Sonuç olarak Türkiye’nin stratejik ekseni emperyalizmin yörüngesinde durmaya devam ediyor. Ancak ne ABD emperyalizmi ne de AB emperyalizmi eski gücünde olmadığı için bu güçler içeride ekonomik krizle, dışarıda Arap devrimiyle ve direnişlerle boğuşmak zorunda olduğu için Türkiye gibi bölgesel güç olan ülkelere manevra yapacak geniş alanlar kalıyor. Bu manevralar işin içine geniş kitleler girdiğinde önceden tahmin edilmeyen sonuçlar yaratabilir. Kontrollü İsrail düşmanlığı, inisiyatif kitlelere geçerse gerçek bir anti-Siyonist direnişe dönüşebilir. AKP ve TSK’nın birlikte desteklediği 1 Mart tezkeresinin, halktaki yoğun tepkinin meclise yansıması sonucunda kıl payıyla reddedilmesi gibi yarın da Devlet İran’a karşı kalkan kurarken, halk İran’a kalkan olmayı seçebilir.

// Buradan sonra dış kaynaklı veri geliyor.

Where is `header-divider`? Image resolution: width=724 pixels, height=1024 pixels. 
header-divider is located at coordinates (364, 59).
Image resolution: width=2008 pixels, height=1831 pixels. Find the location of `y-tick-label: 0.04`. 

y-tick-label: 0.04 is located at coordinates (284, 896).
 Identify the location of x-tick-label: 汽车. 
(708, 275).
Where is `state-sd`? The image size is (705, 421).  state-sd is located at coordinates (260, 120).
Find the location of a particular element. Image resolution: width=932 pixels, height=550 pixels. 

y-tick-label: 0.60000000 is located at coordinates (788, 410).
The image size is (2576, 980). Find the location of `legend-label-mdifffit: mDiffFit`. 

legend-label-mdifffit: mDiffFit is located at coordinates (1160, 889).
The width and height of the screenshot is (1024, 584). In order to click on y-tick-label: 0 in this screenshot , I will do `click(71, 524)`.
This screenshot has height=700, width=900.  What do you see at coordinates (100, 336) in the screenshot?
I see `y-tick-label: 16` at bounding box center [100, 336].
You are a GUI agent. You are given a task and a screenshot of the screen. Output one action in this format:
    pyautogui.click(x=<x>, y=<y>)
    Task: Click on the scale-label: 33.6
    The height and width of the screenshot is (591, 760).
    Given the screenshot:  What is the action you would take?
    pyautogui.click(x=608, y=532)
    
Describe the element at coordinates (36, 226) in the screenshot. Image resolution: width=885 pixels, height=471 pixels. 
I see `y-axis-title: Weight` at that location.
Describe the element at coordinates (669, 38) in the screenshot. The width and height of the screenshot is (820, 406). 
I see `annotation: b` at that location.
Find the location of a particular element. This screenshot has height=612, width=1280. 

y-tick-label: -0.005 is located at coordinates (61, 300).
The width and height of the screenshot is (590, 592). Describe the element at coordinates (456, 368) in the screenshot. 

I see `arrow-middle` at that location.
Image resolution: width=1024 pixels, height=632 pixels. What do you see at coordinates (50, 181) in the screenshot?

Tüm bu olasılıklar emperyalizmin bugün beraber yürüdüğü AKP gibi müttefiklerine yarın sırt çevirmesine neden olabilir.

Kapitalizmin krizi bölgeyi ve dünyayı bir kez daha barbarlığın eşiğine getiriyor. Bu barbarlığın ceremesini çekecek olan yoksul kitleler, aynı zamanda bu rüzgârı tersine çevirecek gücü de elinde bulunduruyor. Sosyalistler bu karmaşık tablo içinde işte bu yalın sonucu çıkarmalı, anti-emperyalist ve enternasyonalist bir sınıf politikasını kitlelere ulaştırmalıdır.